Para lavouras de alto rendimento a unidade de amostra deveria ser um palmo (20 cm). Em cada palmo deveria ter, no mínimo, duas plantas e no máximo três plantas. A distribuição espacial das plantas determina o potencial de produção da lavoura e a qualidade de proteção contra pragas e doenças. A distribuição ideal, para gerar IAF 4:1 deve ser determinada com base na arquitetura de hastes e folhas de cada cultivar, a fertilidade de solo e a época de semeadura.
“A palha é a pele, e as raízes são os músculos do solo”
O Sistema Plantio Direto é baseado em três pilares: a cobertura permanente do solo, rotação de culturas e mínima movimentação do solo.
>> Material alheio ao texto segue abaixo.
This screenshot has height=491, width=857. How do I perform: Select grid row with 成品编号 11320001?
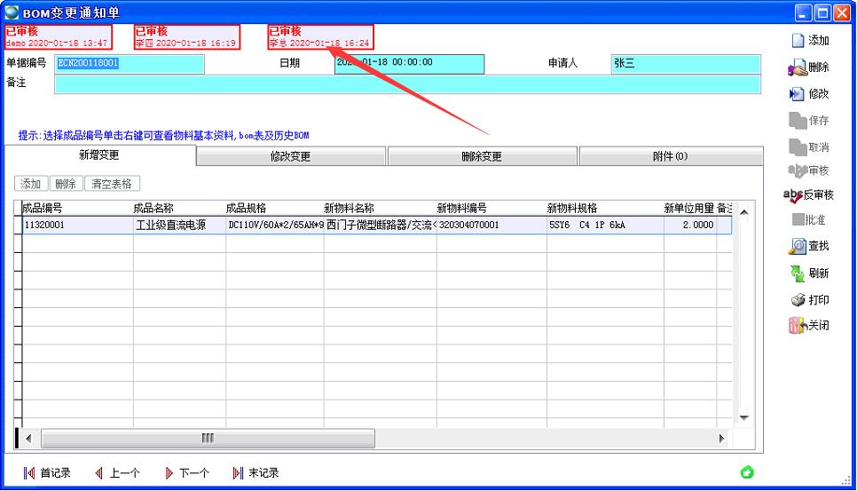75,226
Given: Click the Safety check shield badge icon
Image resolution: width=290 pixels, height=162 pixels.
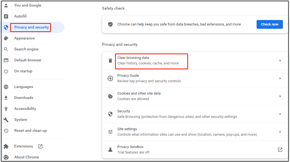Looking at the screenshot, I should pyautogui.click(x=110, y=24).
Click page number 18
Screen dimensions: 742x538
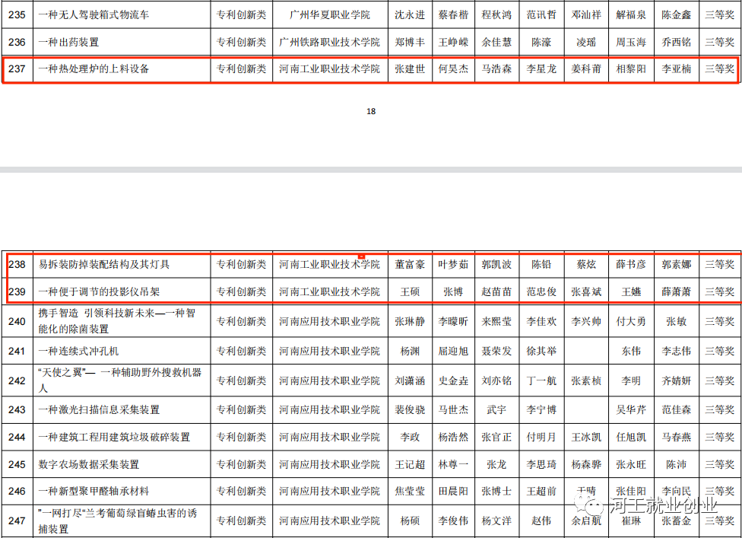point(371,112)
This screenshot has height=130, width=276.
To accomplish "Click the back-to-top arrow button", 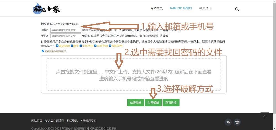I will [265, 116].
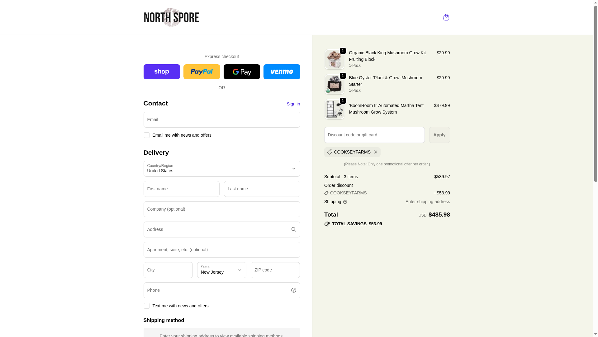Show shipping policy info icon
This screenshot has height=337, width=598.
[345, 202]
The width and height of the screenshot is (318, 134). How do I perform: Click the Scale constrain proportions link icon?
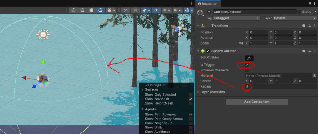coord(241,43)
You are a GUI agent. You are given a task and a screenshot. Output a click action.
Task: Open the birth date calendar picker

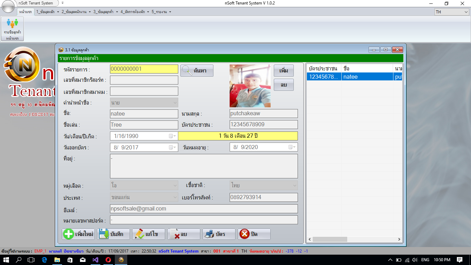(x=172, y=136)
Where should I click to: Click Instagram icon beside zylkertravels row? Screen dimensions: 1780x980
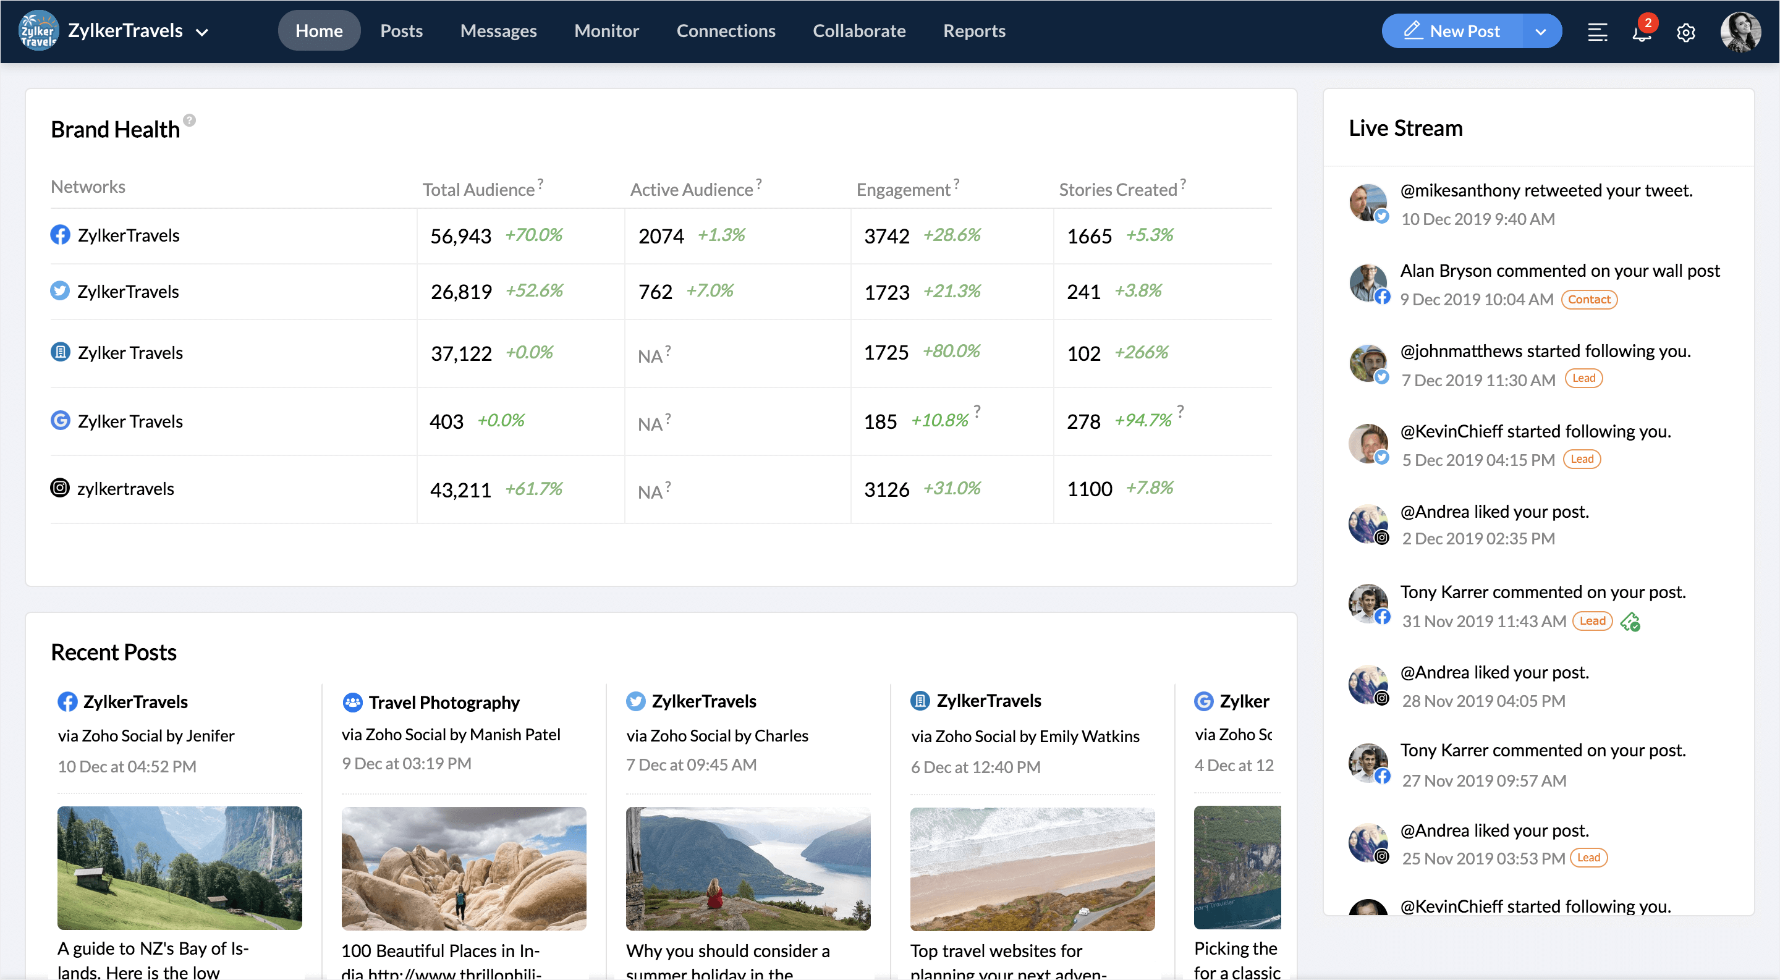tap(60, 488)
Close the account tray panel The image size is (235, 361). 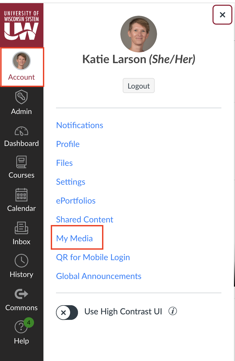pyautogui.click(x=222, y=15)
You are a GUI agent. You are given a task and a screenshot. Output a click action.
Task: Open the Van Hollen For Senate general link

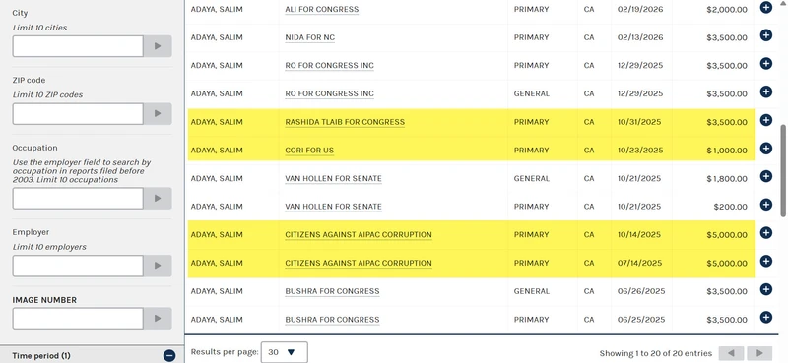coord(333,178)
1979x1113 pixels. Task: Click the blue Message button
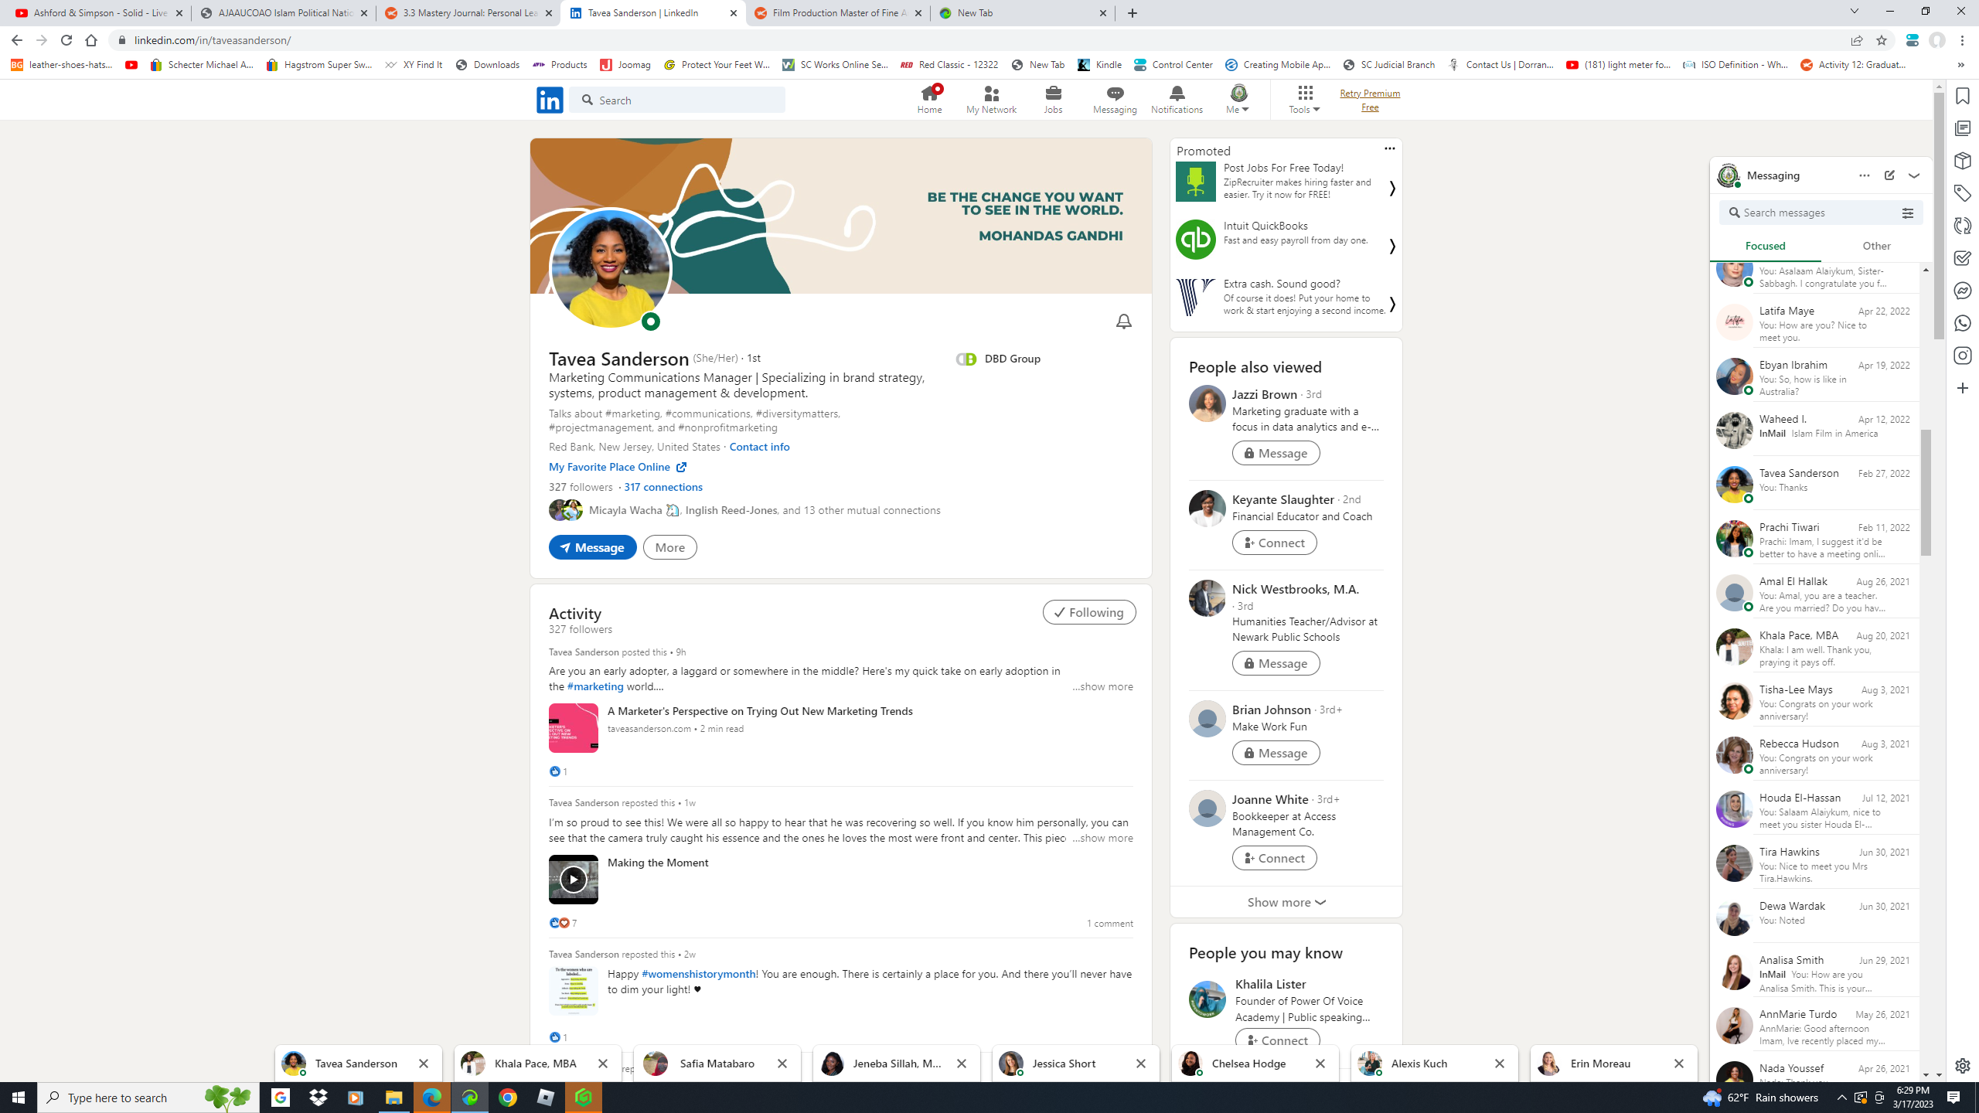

A palha como cobertura morta faz o papel de proteção do solo contra a chuva e erosão, de altas temperaturas e da radiação solar, permitindo que se desenvolva vida no solo (microorganismos) e melhorando a fertilidade do solo gradualmente.
Além disso, as raízes das plantas atuam como “músculos”, pois permitem que o solo desempenhe melhor nas suas funções de retenção e infiltração de água, disponibilização de nutrientes e redução das perdas desses nutrientes.
Por isso, é importante a produção de grandes quantidades de palha e raízes de diferentes tamanhos e profundidades em lavouras sob plantio direto, utilizando espécies que produzam muita biomassa, como milho, associando a prática com culturas de cobertura na entressafra, como aveia, centeio, nabo forrageiro, ervilhaca, milheto, entre outras.